Single by Camilo Sesto

from the album A Voluntad del Cielo
- Released: August 19, 1991
- Recorded: 1991
- Genre: Latin pop · latin ballad
- Length: 5:53
- Label: BMG International U.S. Latim
- Songwriter: Camilo Blanes
- Producer: Camilo Blanes · Augusto César

Camilo Sesto singles chronology
| "Me La Estás Poniendo Difícil" (1986) | "Amor Mío, ¿Qué Me Has Hecho?" (1991) | "Qué Mala Vida" (1992) |

= Amor Mío, ¿Qué Me Has Hecho? =

"Amor Mío, ¿Qué Me Has Hecho?" (English: My Love, What Have You Done with Me?) is a song performed by Spanish singer-songwriter Camilo Sesto. It was released as the lead single from his 19th studio album A Voluntad del Cielo (1991). The song was written and produced by Camilo Blanes with additional production by Augusto César and became Sesto's first number-one hit in the Billboard Hot Latin Tracks chart.
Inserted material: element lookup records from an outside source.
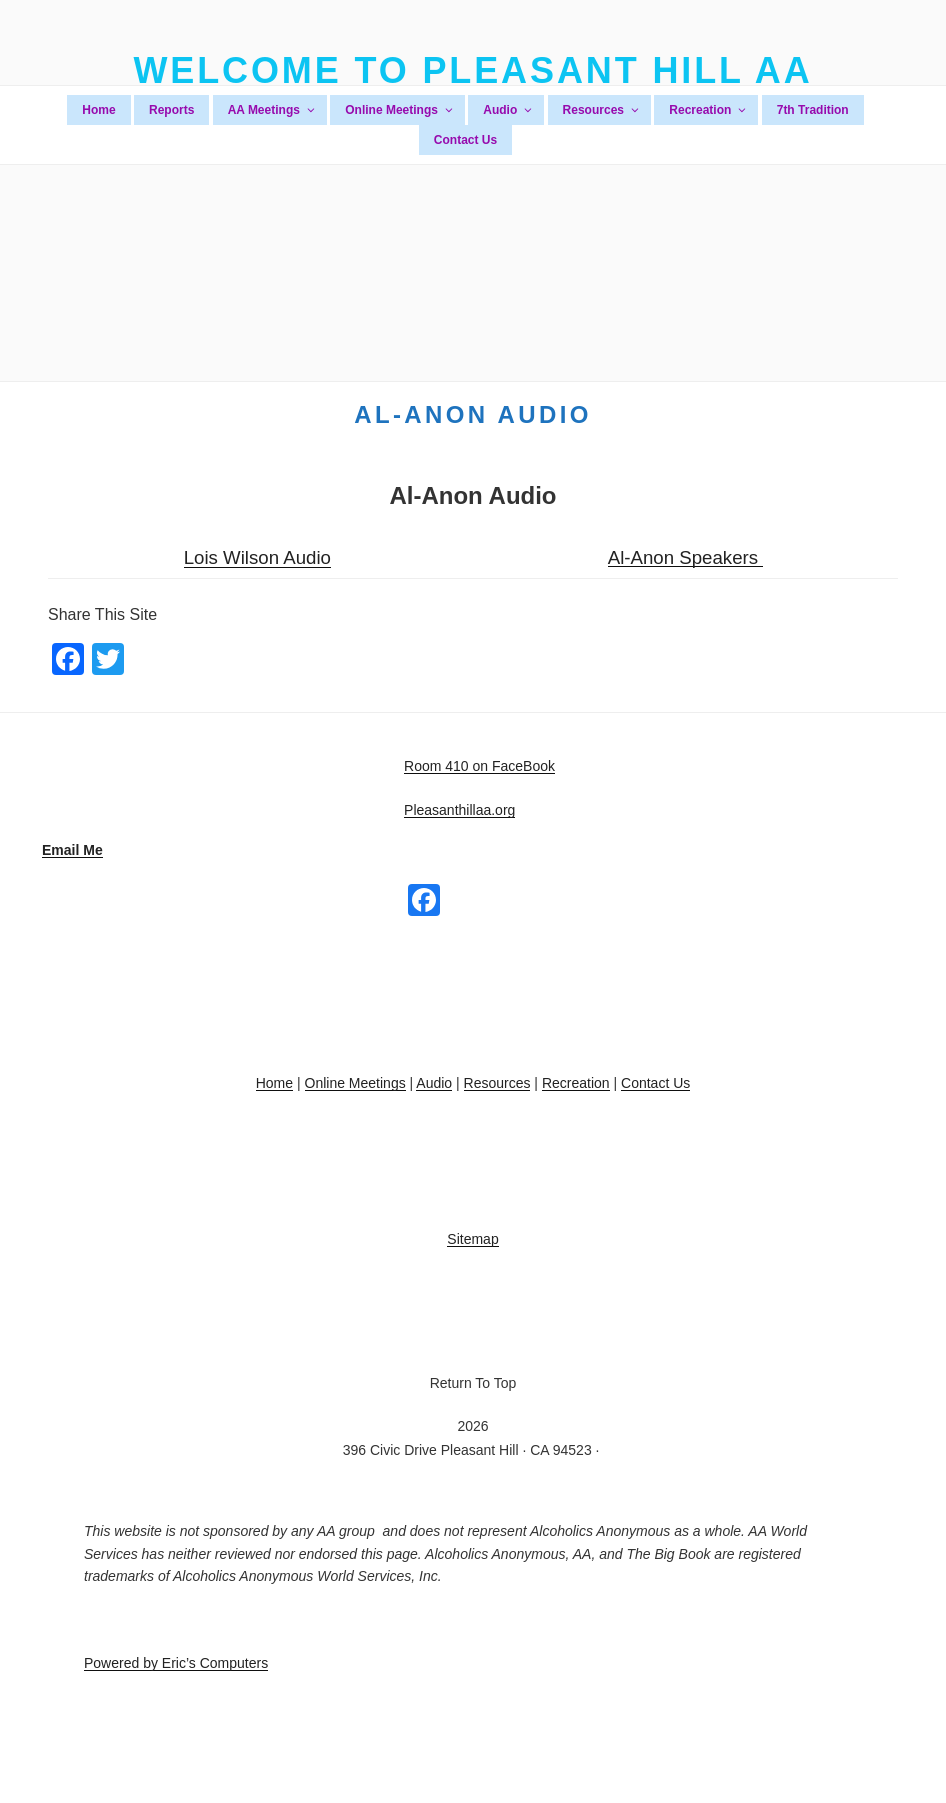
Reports (171, 110)
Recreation (708, 110)
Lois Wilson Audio (257, 557)
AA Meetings (272, 110)
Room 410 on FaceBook (479, 766)
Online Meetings (400, 110)
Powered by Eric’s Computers (176, 1663)
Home (98, 110)
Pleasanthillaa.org (459, 810)
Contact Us (465, 140)
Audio (508, 110)
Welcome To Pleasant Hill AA (472, 70)
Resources (602, 110)
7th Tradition (813, 110)
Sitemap (472, 1239)
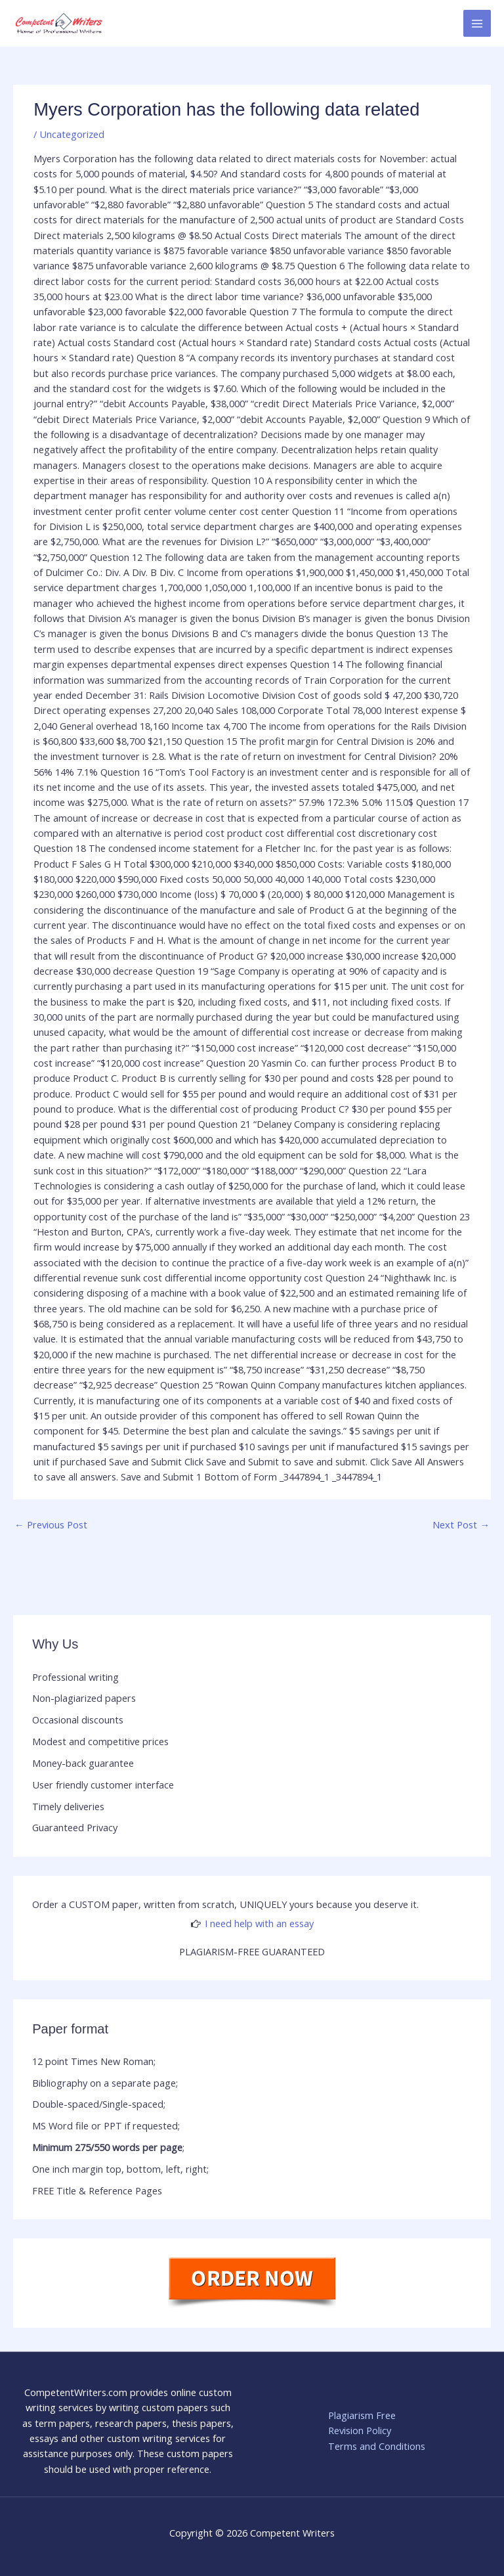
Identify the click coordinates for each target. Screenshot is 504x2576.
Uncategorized (71, 134)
The song was released after the singer's temporary retirement from the music business in 1987 and was named "a good example of Sesto in its purest form, an interesting and well-built ballad, dressed with good sax interventions" by La Fonoteca on their review of the album A Voluntad del Cielo.

The track debuted in the Billboard Top Latin Songs chart (formerly Hot Latin Tracks) chart at number 35 in the week of October 19, 1991, climbing to the top ten two weeks later. "Amor Mío, ¿Qué Me Has Hecho?" peaked at number-one on November 23, 1991, replacing "Por Qué Será" by Italo-Venezuelan singer-songwriter Rudy La Scala and being succeeded by "Inolvidable" by Mexican recording artist Luis Miguel, nine weeks later. "Amor Mío, ¿Qué Me Has Hecho?" ended 1992 as the sixth-best performing Latin single of the year in the United States and was nominated for Latin Pop Song of the Year at the Lo Nuestro Awards of 1992 and the American Society of Composers, Authors and Publishers Awards of 1993, respectively.